▸ PROBLEM TO WORK ON
For each line below that includes the string "computer", show the whole line.

▸ MATERIAL FOR THIS TASK
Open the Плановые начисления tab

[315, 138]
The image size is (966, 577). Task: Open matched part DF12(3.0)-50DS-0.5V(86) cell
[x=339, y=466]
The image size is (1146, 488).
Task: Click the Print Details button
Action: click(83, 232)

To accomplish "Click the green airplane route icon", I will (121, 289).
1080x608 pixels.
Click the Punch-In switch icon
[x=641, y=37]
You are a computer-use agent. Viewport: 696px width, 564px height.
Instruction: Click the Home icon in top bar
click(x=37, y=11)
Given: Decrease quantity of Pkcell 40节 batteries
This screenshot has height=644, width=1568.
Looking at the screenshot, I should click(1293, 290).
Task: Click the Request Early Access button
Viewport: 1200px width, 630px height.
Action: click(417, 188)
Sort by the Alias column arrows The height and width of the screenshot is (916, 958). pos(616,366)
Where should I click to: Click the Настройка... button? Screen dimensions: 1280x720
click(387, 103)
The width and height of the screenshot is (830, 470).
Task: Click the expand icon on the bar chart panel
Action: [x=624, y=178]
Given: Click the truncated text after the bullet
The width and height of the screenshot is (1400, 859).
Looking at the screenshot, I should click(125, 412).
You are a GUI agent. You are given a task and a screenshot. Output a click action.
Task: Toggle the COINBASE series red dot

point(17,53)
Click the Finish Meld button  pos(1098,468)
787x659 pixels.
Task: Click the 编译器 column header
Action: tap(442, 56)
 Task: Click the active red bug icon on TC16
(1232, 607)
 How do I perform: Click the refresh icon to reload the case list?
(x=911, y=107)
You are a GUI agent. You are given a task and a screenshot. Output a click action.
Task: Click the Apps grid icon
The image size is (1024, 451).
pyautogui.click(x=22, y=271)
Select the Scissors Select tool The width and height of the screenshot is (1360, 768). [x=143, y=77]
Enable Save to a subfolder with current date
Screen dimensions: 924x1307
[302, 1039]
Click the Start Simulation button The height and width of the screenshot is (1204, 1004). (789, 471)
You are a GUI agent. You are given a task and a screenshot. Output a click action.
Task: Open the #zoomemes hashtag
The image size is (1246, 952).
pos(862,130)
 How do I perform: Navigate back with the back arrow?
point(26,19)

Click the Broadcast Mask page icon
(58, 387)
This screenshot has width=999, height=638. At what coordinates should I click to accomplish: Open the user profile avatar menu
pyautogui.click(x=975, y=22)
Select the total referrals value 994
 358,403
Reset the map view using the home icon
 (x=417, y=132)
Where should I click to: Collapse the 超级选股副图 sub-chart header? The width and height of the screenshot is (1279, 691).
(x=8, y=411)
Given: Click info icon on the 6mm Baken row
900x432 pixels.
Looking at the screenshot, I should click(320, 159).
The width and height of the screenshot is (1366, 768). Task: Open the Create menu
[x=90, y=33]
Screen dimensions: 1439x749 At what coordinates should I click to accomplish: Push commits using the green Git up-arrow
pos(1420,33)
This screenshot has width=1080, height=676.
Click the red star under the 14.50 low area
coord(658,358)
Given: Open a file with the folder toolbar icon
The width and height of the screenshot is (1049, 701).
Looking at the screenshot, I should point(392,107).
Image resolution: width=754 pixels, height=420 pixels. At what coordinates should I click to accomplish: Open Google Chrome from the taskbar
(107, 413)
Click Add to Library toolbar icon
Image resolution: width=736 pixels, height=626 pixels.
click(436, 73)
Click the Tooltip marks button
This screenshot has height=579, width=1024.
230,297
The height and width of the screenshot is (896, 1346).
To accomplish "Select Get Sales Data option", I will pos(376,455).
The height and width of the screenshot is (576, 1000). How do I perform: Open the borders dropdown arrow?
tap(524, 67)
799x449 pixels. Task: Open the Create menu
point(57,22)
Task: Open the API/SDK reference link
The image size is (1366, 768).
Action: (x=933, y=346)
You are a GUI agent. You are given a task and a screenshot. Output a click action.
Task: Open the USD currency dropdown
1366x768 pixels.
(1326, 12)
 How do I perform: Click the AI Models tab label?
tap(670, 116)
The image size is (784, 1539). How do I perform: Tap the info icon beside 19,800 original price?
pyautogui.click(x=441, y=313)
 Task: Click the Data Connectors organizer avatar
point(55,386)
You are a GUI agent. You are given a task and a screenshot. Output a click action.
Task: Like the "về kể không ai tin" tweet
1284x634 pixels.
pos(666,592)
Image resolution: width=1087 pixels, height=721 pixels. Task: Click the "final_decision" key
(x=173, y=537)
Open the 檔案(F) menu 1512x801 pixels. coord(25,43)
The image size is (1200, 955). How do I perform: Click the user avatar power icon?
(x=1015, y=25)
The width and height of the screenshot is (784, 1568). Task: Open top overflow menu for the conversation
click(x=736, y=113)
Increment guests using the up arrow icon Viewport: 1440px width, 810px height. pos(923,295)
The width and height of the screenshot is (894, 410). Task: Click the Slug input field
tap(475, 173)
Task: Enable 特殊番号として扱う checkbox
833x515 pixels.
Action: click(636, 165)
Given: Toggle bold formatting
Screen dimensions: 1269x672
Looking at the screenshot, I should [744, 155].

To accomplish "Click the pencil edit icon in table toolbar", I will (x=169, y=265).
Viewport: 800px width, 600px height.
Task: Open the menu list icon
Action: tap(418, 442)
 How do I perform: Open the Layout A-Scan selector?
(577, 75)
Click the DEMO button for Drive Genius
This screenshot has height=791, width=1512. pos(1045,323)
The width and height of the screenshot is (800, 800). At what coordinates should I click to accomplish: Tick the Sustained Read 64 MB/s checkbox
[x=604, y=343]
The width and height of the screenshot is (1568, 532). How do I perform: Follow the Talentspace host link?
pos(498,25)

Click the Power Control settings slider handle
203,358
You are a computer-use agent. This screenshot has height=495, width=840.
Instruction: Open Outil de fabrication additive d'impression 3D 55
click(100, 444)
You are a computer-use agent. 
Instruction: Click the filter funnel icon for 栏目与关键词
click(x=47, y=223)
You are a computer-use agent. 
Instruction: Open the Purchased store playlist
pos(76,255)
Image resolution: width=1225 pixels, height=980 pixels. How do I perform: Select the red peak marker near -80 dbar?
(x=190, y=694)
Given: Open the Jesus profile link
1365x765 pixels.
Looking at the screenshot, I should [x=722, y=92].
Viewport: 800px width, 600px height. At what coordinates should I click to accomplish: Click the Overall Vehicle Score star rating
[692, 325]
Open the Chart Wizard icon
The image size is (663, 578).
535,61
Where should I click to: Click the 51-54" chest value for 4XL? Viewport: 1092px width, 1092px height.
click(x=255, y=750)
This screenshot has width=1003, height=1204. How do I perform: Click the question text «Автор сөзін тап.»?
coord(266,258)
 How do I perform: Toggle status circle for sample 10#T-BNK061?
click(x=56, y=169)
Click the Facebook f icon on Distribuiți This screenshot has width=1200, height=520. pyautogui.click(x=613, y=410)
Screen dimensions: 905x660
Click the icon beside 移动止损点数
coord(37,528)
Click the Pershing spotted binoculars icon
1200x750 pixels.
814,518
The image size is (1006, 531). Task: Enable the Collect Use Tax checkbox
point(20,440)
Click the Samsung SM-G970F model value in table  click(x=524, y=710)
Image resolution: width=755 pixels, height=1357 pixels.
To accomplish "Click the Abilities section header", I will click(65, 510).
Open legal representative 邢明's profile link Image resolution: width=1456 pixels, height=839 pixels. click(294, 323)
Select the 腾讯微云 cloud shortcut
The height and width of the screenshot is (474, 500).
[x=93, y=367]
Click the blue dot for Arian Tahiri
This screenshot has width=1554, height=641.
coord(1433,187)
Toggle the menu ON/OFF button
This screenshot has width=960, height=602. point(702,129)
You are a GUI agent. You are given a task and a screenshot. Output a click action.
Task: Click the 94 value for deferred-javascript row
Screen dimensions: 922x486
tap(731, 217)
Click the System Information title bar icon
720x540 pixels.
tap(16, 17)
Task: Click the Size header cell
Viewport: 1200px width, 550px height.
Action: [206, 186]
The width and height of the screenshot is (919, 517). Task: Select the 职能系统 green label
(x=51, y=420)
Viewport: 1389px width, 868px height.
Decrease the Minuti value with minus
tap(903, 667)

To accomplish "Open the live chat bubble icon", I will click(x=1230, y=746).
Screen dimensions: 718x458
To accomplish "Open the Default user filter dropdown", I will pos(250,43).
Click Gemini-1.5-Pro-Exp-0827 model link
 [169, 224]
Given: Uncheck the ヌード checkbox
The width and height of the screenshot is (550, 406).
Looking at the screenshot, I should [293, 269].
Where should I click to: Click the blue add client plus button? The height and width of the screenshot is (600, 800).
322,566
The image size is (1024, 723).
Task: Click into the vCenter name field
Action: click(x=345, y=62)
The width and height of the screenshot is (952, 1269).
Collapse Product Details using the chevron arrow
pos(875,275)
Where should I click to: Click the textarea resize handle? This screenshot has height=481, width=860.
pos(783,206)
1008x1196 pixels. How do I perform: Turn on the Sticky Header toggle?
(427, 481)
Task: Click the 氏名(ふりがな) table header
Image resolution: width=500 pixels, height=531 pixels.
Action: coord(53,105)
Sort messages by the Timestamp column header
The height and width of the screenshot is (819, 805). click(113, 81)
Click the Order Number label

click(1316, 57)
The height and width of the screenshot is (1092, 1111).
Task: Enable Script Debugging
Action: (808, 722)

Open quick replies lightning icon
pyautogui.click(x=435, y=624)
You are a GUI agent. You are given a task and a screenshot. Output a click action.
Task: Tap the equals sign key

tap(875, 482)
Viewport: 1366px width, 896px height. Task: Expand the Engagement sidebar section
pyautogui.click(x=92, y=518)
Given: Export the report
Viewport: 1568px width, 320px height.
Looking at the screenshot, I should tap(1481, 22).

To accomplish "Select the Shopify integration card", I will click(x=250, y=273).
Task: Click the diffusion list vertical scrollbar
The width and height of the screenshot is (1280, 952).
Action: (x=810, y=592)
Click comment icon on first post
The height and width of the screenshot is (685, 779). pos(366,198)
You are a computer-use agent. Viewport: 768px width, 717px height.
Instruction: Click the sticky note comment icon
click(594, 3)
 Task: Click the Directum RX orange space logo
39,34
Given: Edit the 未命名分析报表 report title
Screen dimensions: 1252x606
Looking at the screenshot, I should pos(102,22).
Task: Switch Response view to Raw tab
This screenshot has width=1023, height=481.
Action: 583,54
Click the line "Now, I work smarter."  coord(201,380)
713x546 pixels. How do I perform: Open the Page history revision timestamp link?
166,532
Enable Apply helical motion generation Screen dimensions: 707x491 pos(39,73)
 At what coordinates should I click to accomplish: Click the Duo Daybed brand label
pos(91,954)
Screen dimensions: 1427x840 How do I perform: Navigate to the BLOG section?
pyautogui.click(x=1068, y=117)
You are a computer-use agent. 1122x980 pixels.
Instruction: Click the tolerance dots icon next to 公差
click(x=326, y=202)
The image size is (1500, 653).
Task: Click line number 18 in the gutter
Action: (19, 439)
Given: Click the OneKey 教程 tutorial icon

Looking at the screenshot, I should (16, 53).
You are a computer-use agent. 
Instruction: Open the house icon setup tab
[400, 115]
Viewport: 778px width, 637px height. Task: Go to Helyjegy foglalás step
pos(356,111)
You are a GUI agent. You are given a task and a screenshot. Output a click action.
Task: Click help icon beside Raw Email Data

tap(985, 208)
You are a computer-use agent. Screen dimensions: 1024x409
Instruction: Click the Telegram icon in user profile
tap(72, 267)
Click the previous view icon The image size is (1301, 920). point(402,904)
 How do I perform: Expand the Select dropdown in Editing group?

▸ SOLUTION FOR THIS EXERCISE
You are a computer-use agent. Viewport: 696px width, 564px height.
You are a computer-use agent. This screenshot has height=495, width=840.
You are a computer-use agent. 
You are a computer-use agent. 
You are a computer-use agent. Viewport: 768px width, 717px height.
You are a computer-use agent. 1122x980 pixels.
You are a computer-use agent. 
You are a computer-use agent. Screen dimensions: 1024x409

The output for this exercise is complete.